## INPUT MATERIAL
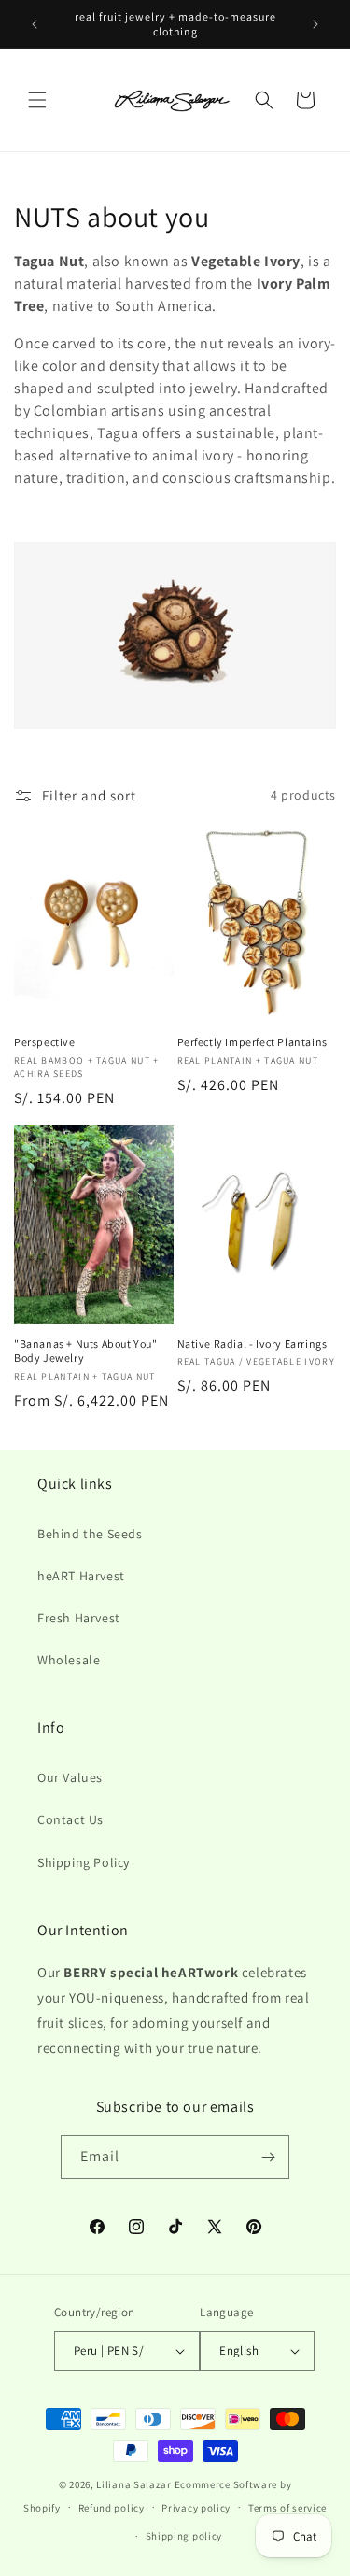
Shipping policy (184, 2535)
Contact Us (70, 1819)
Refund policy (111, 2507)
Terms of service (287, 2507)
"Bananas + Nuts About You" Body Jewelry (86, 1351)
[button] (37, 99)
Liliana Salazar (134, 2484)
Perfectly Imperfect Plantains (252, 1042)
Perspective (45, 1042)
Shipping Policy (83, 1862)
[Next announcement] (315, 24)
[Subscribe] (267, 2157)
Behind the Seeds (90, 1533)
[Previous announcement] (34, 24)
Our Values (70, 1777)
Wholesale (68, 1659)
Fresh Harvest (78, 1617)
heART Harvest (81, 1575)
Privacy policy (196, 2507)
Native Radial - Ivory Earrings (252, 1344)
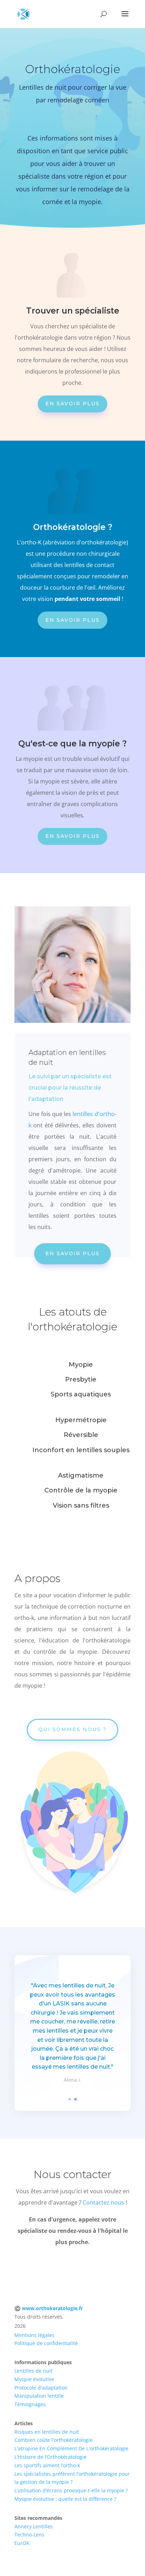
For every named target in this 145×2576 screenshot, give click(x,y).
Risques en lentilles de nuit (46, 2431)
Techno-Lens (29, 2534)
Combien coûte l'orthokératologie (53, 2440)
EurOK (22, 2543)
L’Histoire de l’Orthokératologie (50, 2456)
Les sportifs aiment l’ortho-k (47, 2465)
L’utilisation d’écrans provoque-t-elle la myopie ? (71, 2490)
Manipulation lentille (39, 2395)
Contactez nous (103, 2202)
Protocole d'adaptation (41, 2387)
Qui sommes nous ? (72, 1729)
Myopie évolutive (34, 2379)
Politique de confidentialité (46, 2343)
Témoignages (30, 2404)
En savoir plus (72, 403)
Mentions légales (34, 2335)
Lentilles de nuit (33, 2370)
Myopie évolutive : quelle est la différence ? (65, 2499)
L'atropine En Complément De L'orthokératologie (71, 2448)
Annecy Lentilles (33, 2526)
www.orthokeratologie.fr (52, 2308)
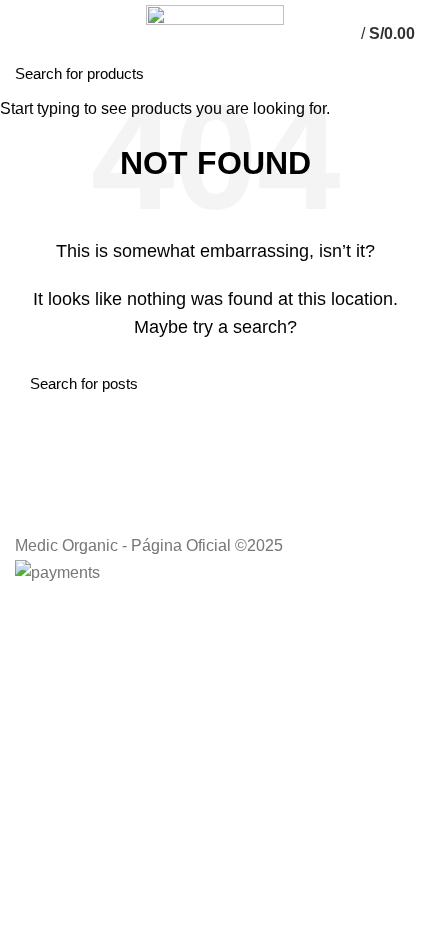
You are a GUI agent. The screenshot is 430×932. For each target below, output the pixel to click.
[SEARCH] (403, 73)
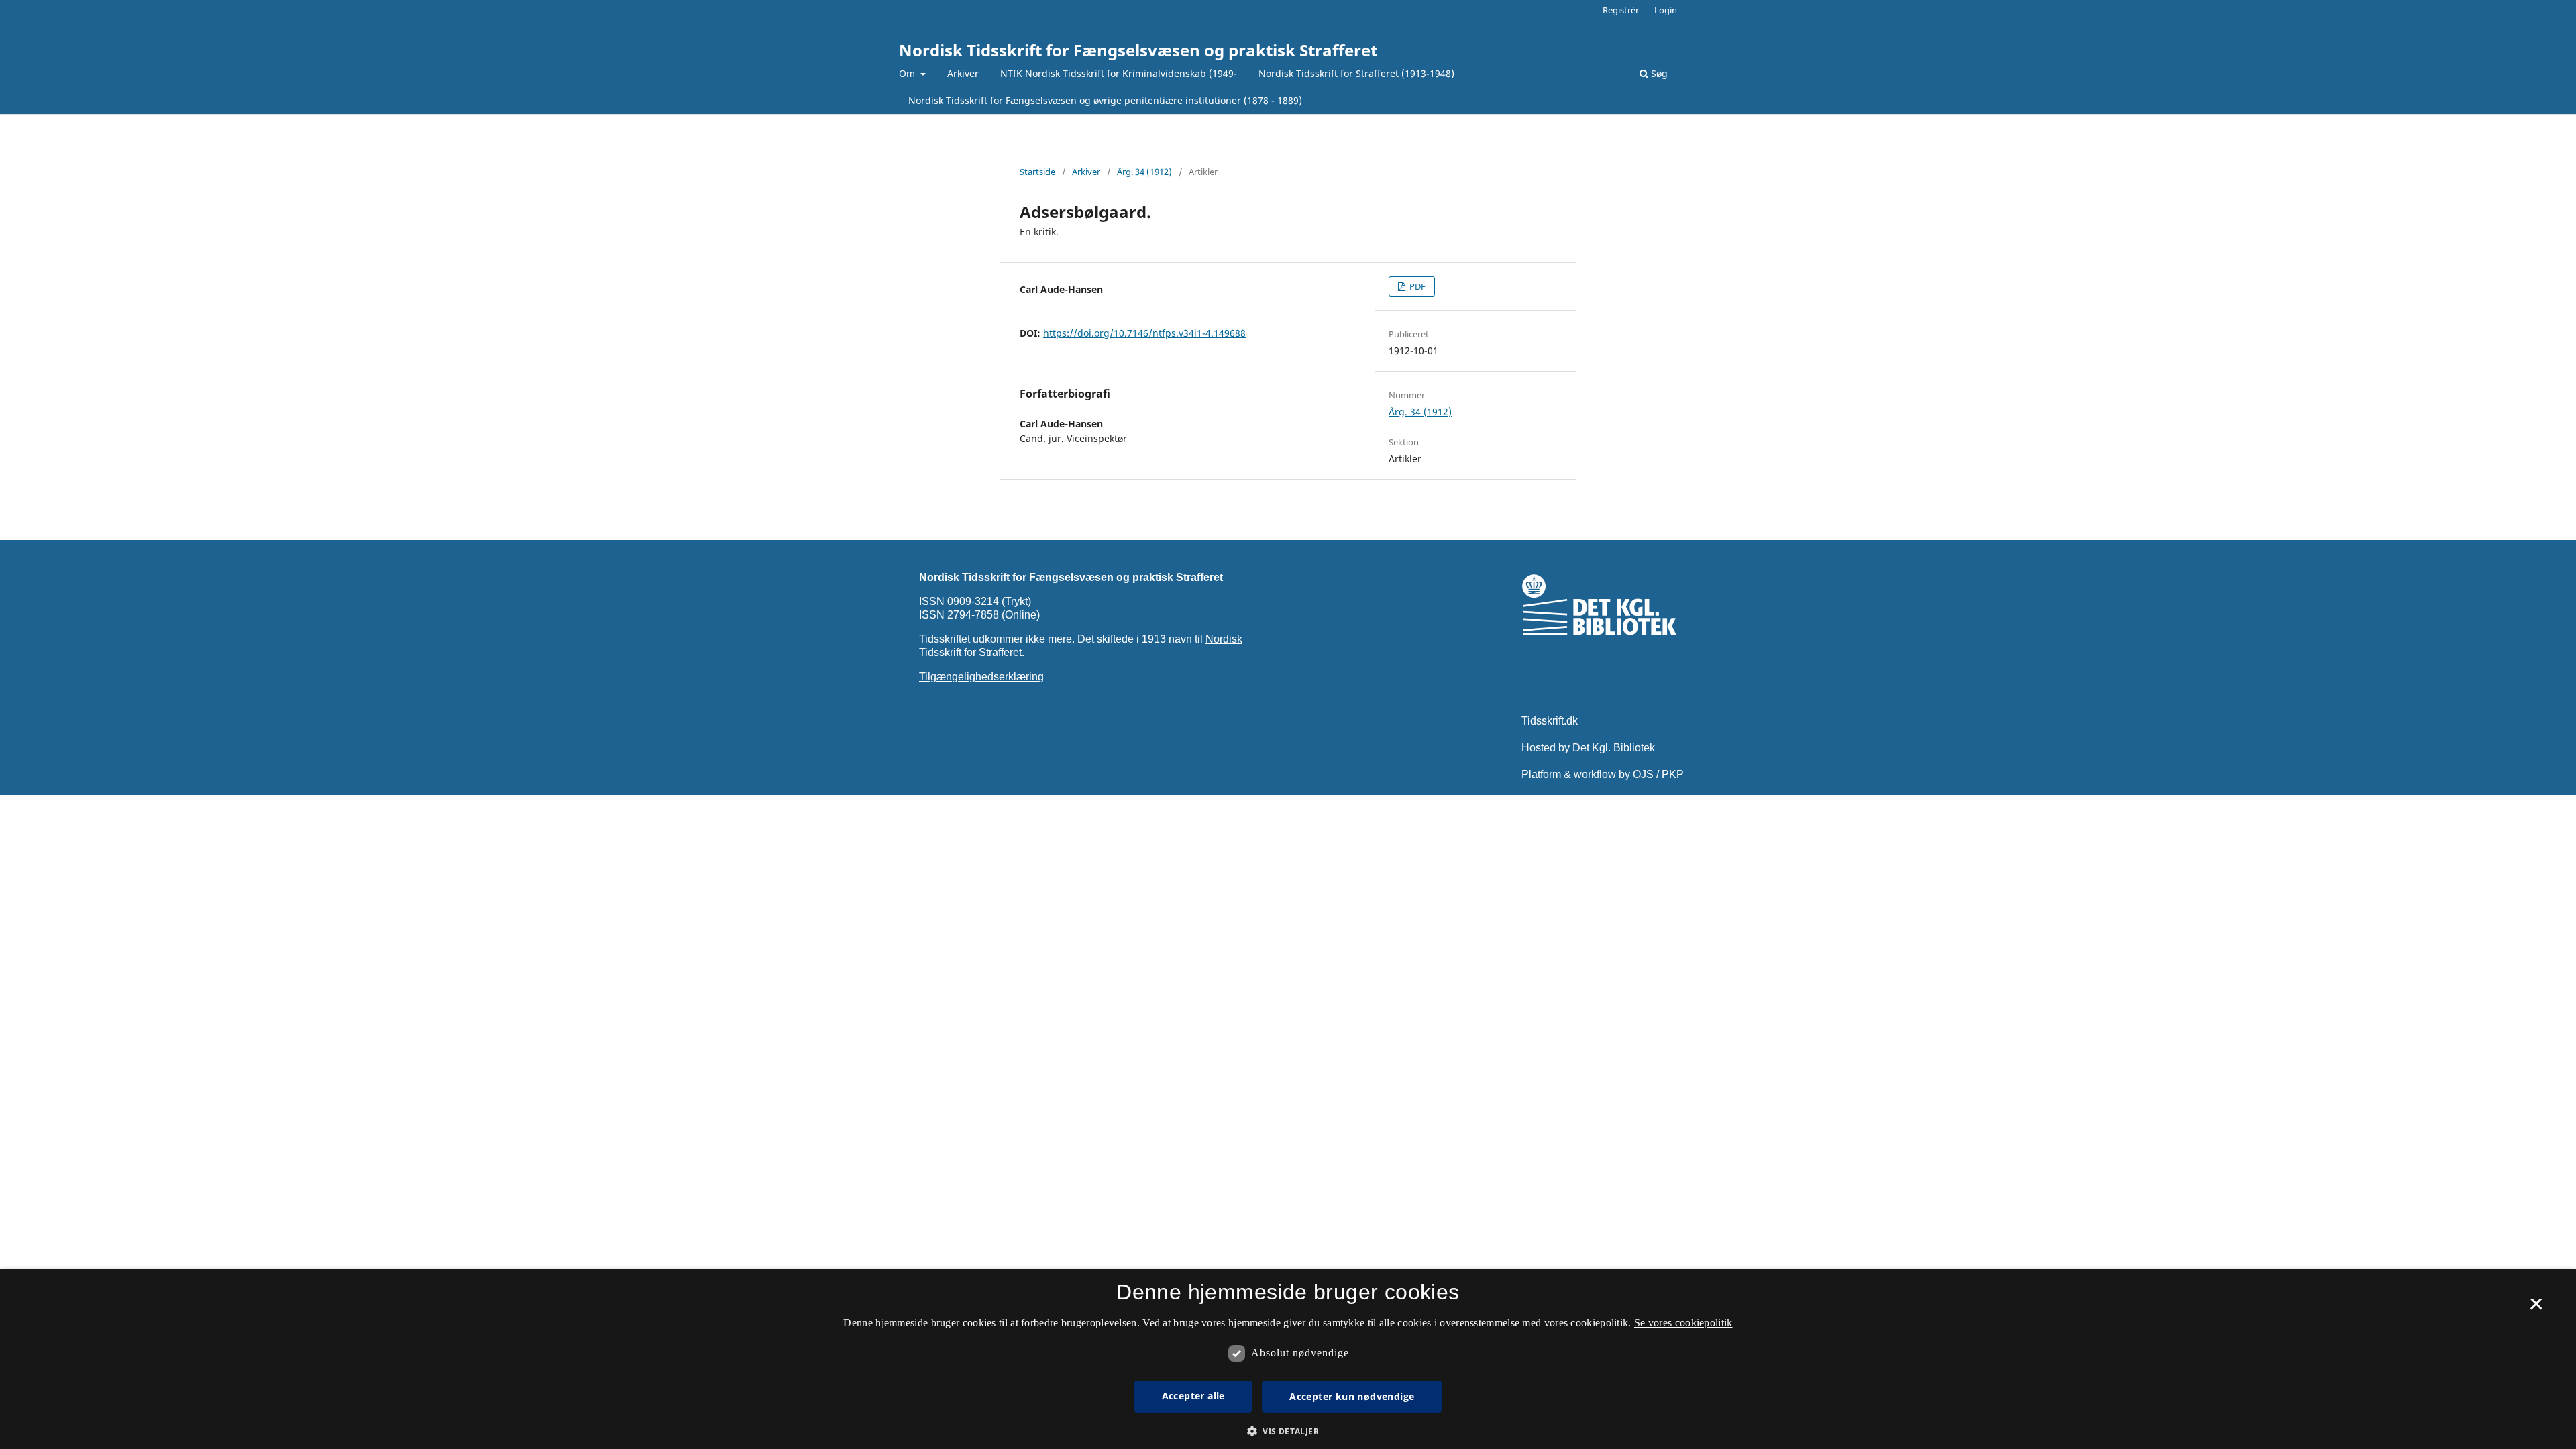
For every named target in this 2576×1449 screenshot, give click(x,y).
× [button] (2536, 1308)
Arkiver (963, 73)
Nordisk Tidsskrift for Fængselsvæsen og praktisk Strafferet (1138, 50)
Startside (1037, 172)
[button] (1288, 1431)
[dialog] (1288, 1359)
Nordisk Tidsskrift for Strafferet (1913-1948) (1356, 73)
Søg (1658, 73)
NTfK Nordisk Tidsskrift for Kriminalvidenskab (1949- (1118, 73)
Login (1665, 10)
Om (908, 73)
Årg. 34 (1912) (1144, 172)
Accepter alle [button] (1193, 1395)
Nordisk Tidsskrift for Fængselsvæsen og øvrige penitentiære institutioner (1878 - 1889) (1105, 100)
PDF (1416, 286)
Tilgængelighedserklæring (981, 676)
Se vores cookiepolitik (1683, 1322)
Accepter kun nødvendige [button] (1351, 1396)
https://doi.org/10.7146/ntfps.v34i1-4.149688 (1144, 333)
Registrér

## YOUR INSTRUCTIONS
With the pictures omitted, print the lines above exactly, beginning at the line with "Risques en lentilles de nuit (46, 2431)" and going on through the line with "Accepter alle [button] (1193, 1395)".

## EXERCISE RESPONSE
Risques en lentilles de nuit (46, 2431)
Techno-Lens (29, 2534)
Combien coûte l'orthokératologie (53, 2440)
EurOK (22, 2543)
L’Histoire de l’Orthokératologie (50, 2456)
Les sportifs aiment l’ortho-k (47, 2465)
L’utilisation d’écrans provoque-t-elle la myopie ? (71, 2490)
Manipulation lentille (39, 2395)
Contactez nous (103, 2202)
Protocole d'adaptation (41, 2387)
Qui sommes nous ? (72, 1729)
Myopie évolutive (34, 2379)
Politique de confidentialité (46, 2343)
Témoignages (30, 2404)
En savoir plus (72, 403)
Mentions légales (34, 2335)
Lentilles de nuit (33, 2370)
Myopie évolutive : quelle est la différence ? (65, 2499)
L'atropine En Complément De L'orthokératologie (71, 2448)
Annecy Lentilles (33, 2526)
www.orthokeratologie.fr (52, 2308)
You are a GUI agent. The screenshot is 430×932. For each target below, output the pixel to click.
[SEARCH] (403, 73)
For every named target in this 2576×1449 screenshot, give click(x,y).
× [button] (2536, 1308)
Arkiver (963, 73)
Nordisk Tidsskrift for Fængselsvæsen og praktisk Strafferet (1138, 50)
Startside (1037, 172)
[button] (1288, 1431)
[dialog] (1288, 1359)
Nordisk Tidsskrift for Strafferet (1913-1948) (1356, 73)
Søg (1658, 73)
NTfK Nordisk Tidsskrift for Kriminalvidenskab (1949- (1118, 73)
Login (1665, 10)
Om (908, 73)
Årg. 34 (1912) (1144, 172)
Accepter alle [button] (1193, 1395)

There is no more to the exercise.